We held our event last Wednesday to raise money for Haiti. We had the creme de la creme of the UK's dance world there, all gave up their time and actually paid £5 each to perform. Kenrick Sandy from Boy Blue brought his 12 top dancers. Kymberlee Jay came to host the night. Everyone from the stage manager and djs worked for free. The t-shirt company and flyer printers did everything at cost. We had donations from Nike, HMV, Waterstones, hotels, gyms, personal trainers, sports therapists, nutritional experts, record companies, jewelery makers, t-shirt designers and football clubs for raffle prizes.

It started off well. The dancers all arrived on time, the singers sound checked. Then 15 minutes before the doors were due to open, the venue owner and his managers and security swooped on us and made everyone leave the hall and queue up outside, only letting people back in once they had been ID checked. I should point out that it was snowing at the time.

This is where things went wrong. We had made sure everyone who was performing knew that this was an 18+ venue and crew members were selected by their choreographers to make sure we had no underage kids on stage. Not all performers had ID on them. Management refused to let anyone in that didn't have ID. People quite obviously in their twenties and thirties were not let in. These performers waited quietly in freezing temperatures, no-one argued or kicked up a fuss. When told that we couldn't get them in they left quietly. We offered solutions. We argued that this was a fundraising event. Nothing was moving this man, as the owner he had the right to refuse admission to anyone he wanted. (Funny that later when my daughter arrived with her bf, who seriously looks like he could be 15, they were NOT ID checked).

We lost 5 of our 9 dance crews. We lost one of our singers.
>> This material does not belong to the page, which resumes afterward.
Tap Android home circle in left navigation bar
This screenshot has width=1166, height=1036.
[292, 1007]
We very nearly cancelled the event, then Kymberlee Jay stepped up to the mic and said 'the show will go on'. We rearranged everything to fit around the crews we had left.

The night was a success in some ways; Unity Youth, Alias, Unity and Pulse & Twist wowed the (250+) crowd, the singers were wonderful. We did manage to raise some money in the end.
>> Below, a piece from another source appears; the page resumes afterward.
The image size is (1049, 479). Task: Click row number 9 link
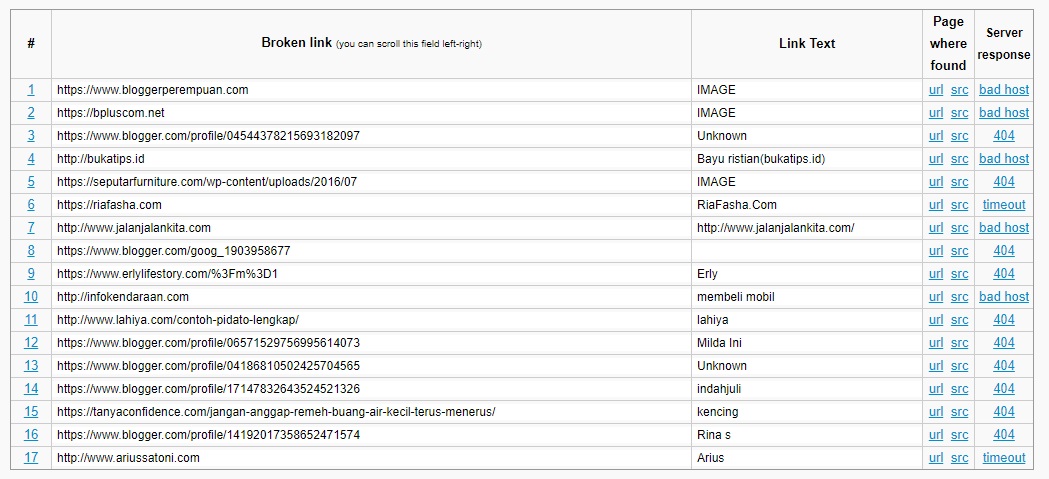coord(31,274)
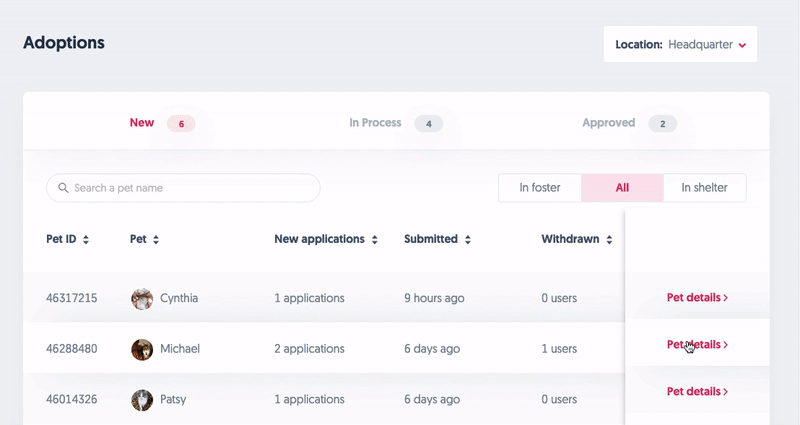This screenshot has width=800, height=425.
Task: Click the Search a pet name field
Action: pyautogui.click(x=190, y=188)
It still left us feeling deflated. That so many people had given so much of their time, organising, rehearsing, doing what they could to make it happen, to raise money for people at their lowest. And one man and his inability to see the bigger picture came along and very nearly crushed that, cutting our fundraising potential by half at least.

We'll hold other events, we'll raise more money and at least we can sleep at night. I really do wonder whether he does. I believe in karma and it'll get him and the miserable people that asked for a refund and then stayed all night.

Part Two is being organised already. At a different venue.